Abstract

To investigate risk factors associated with lymph node metastasis and prognosis of rectal neuroendocrine tumor (NET). Clinicopathological data of 69 patients with rectal NET in our department from April 2003 to October 2011 were retrospectively analyzed. Associations of clinicopathological factors with lymph node metastasis and prognosis were examined using univariate and multivariate analysis. Of the 69 patients, 9 cases had lymph node metastasis. The lymph node metastasis was significantly associated with tumor size, T stage and G grade by univariate analysis. Multivariate analysis showed that T stage was the only risk factor associated with lymph node metastasis.

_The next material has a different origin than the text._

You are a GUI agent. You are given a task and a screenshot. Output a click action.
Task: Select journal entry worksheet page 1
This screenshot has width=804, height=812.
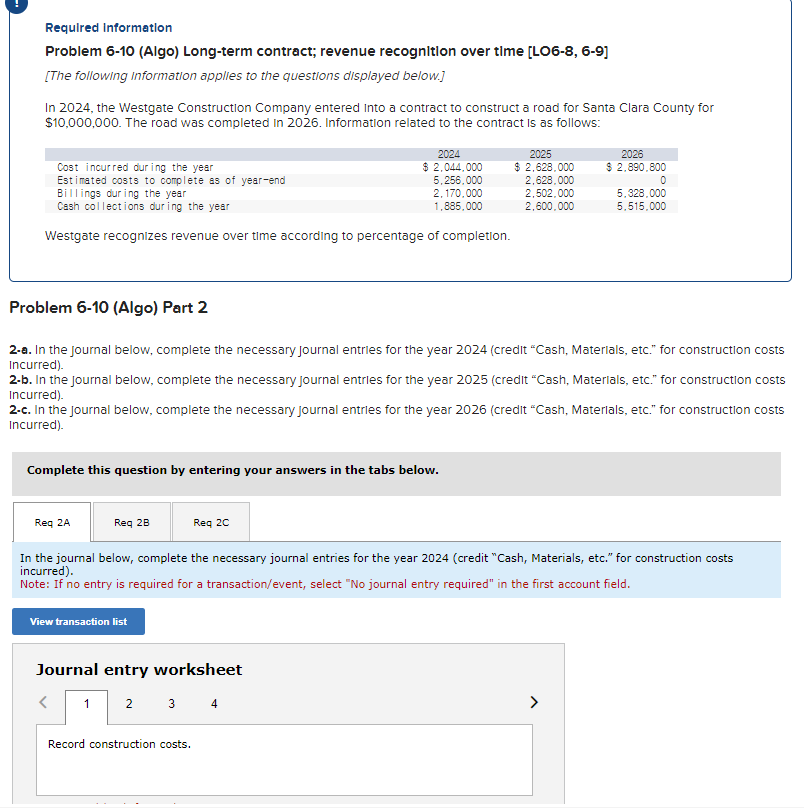pos(85,704)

The overall 5-year survival rate was 90.3%. Prognosis of rectal NET was significantly associated with tumor size, T stage, N stage, M stage, TNM stage and G grade by univariate analysis. Multivariate analysis showed that M stage was significantly associated with long-term survival in rectal NET patients (P=0.000, HR=2.285, 95%CI:1.484~3.518). There was no significant difference in patients with stage I between local and radical resection, while there were significant differences in those with stage II or higher between the two operations (P=0.046). T stage is associated with lymph node metastasis and both TNM stage and M stage can affect the prognosis of patients with NET, which may be used as potential predictive factors for rectal NET. Local resection should be recommended for patients with stage I and radical resection should be recommended for patients with stage II or higher.